Strong nuclear force - change with distance

[catkin]

Homework Statement

This is from Advanced Physics by Adams and Allday. Spread 8.26, Q 2.

a) The strong nuclear force cannot fall off as an inverse-square law. Why not?

b) Give a reason for thinking that the strong nuclear force must become a repulsion at very short range.

Homework Equations

Non identified.

The Attempt at a Solution

I have searched the Internet for phrases in the questions and found nothing satisfactory. The textbook mentions quarks but nothing of colour, up/down, or mesons so I'm guessing the answers don't require that level of theory.

For a) the expression "fall off" must mean reducing from a maximum ...

For b) it seems simplistic to say the nucleons can't touch.

 

[dynamicsolo]

For a) the expression "fall off" must mean reducing from a maximum ...

It means that the "strong force" does not behave like gravity or the electrostatic force, which have r^2 [r being distance] in the denominators of their "force laws". Is there something you know about nuclei as systems or about nucleons that tells you the strong force doesn't behave like those other forces?

For b) it seems simplistic to say the nucleons can't touch.

Well, in fact, in a nuclei, the nucleons do "touch". The issue is this: if the "strong force" were only attractive, what would nucleons close to each other try to do? (And if they did, would nuclei exist?)

 

[Andrew Mason]

Homework Statement

This is from Advanced Physics by Adams and Allday. Spread 8.26, Q 2.

a) The strong nuclear force cannot fall off as an inverse-square law. Why not?

b) Give a reason for thinking that the strong nuclear force must become a repulsion at very short range.

The first question is easier than you think. If the strong nuclear force fell off as an inverse square law force, would it affect forces between atoms? Does it?

Well, in fact, in a nuclei, the nucleons do "touch". The issue is this: if the "strong force" were only attractive, what would nucleons close to each other try to do? (And if they did, would nuclei exist?)

What do you mean by "touch"? What defines the surface boundary of a nucleon?

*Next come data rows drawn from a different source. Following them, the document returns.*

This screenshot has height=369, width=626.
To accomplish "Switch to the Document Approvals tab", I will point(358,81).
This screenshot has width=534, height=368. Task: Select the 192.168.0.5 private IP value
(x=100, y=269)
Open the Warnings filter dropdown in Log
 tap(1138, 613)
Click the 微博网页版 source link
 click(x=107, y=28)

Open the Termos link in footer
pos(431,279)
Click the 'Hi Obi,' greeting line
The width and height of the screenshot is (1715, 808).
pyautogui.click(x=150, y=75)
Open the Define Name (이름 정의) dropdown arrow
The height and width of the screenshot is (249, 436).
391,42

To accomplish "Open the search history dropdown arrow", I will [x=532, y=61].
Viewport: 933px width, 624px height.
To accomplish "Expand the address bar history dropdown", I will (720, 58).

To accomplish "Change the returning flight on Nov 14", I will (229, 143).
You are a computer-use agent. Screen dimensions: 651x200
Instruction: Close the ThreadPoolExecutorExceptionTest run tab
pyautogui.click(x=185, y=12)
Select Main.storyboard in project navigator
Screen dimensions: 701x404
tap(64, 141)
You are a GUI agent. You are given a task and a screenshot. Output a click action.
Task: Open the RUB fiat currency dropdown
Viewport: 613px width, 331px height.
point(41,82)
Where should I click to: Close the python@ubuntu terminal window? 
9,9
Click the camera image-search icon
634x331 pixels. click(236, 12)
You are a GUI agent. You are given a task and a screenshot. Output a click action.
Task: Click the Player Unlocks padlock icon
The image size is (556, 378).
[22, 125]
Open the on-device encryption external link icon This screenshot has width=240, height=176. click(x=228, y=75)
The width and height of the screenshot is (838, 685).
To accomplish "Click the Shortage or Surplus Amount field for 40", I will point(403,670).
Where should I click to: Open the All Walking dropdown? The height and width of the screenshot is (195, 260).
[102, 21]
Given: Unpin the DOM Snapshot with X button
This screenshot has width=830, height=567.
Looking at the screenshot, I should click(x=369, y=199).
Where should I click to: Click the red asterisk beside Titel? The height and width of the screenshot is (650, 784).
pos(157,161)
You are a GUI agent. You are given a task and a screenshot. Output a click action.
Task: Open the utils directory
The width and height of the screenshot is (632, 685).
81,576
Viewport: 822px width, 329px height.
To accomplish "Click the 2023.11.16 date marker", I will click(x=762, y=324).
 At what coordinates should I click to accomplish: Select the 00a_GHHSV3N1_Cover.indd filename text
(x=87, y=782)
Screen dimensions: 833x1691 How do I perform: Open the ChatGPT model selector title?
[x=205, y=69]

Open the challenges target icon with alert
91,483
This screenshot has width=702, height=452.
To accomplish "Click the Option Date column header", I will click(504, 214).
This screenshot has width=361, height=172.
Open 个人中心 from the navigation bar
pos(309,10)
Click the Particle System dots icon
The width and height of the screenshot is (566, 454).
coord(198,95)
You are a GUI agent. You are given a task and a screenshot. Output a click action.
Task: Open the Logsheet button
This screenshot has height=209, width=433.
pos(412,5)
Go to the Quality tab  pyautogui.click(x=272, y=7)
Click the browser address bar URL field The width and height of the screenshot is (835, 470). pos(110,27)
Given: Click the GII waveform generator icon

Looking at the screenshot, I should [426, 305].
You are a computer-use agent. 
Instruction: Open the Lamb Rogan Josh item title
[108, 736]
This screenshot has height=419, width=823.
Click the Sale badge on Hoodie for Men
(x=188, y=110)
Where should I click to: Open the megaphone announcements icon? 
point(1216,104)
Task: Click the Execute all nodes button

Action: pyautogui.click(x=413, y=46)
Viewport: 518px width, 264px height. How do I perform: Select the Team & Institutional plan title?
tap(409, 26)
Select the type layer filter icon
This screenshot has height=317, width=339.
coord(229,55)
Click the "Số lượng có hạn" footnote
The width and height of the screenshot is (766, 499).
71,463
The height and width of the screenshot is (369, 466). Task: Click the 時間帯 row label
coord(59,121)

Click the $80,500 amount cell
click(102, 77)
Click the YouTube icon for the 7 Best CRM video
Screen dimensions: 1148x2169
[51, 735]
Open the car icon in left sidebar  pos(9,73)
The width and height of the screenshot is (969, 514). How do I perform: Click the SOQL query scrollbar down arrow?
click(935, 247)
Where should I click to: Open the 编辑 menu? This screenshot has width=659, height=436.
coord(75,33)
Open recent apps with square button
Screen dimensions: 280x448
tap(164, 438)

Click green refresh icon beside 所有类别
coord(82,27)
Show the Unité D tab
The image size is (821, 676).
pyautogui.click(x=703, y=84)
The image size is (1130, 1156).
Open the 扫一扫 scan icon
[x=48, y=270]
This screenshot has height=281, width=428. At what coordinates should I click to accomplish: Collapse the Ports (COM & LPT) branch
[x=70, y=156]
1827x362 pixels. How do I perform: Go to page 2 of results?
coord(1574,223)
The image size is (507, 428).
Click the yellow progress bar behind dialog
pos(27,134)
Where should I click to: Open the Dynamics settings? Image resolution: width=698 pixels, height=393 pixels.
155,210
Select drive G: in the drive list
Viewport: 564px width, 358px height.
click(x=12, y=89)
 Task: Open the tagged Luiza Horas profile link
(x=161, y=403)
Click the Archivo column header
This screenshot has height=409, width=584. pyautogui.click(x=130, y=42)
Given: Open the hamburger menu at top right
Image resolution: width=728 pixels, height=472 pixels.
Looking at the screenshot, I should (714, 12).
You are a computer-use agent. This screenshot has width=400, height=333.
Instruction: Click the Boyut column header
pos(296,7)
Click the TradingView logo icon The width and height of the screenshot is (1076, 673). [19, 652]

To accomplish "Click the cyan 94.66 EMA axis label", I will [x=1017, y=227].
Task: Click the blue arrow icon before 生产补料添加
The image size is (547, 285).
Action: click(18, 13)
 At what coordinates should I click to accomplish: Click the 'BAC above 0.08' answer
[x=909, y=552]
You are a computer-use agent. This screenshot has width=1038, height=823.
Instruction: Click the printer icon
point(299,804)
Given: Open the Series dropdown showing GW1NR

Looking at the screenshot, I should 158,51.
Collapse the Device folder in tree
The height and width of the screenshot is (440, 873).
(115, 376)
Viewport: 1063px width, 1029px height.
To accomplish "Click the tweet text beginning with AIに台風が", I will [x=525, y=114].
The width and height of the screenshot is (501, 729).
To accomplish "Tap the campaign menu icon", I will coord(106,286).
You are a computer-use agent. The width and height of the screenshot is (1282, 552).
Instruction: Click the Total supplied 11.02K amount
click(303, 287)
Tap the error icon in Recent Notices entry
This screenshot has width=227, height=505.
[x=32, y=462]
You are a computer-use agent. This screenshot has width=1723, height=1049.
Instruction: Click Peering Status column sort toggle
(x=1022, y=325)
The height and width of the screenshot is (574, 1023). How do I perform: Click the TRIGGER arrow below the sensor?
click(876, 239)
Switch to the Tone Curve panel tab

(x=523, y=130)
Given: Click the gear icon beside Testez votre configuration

Since nucleons are simply a composite of three quarks, and the quarks are attracted to each other by a strong force (mediated by gluon exchange), the attraction between nucleons can be seen simply as the result of the quarks in one nucleon being attracted to the quarks in the other nucleons - a sort of residual gluon force. The force between nucleons is analagous to the valence bonding force between atoms caused by two positive nuclei being attracted to the same electron.

AM

 

[catkin]

Thanks both

The first question is easier than you think. If the strong nuclear force fell off as an inverse square law force, would it affect forces between atoms? Does it?

Thanks for the hint; I think I've got it now. If I were learning only by studying this textbook, all I would know about the strong nuclear force is:

Rutherford's experiment was repeated some years later using accelerated alpha particles of considerably higher energy than those emitted from radioactive sources. At these energies the Rutherford scattering formula began to break down, that is, the distribution of scattered alpha particles no longer fit the prediction. This meant that one of the assumptions used to derive the equation was valid at low energy and not at high energy. At high energies the alpha particles get much closer to the target nucleus, so perhaps a new short-range force operates over these short distances and changes the interaction. This was the first evidence for the strong nuclear force, a short-range interaction that binds neutrons and protons together in the nucleus but has no long-range (i.e. greater than about 10^^-15 m) effects, and does not act on electrons.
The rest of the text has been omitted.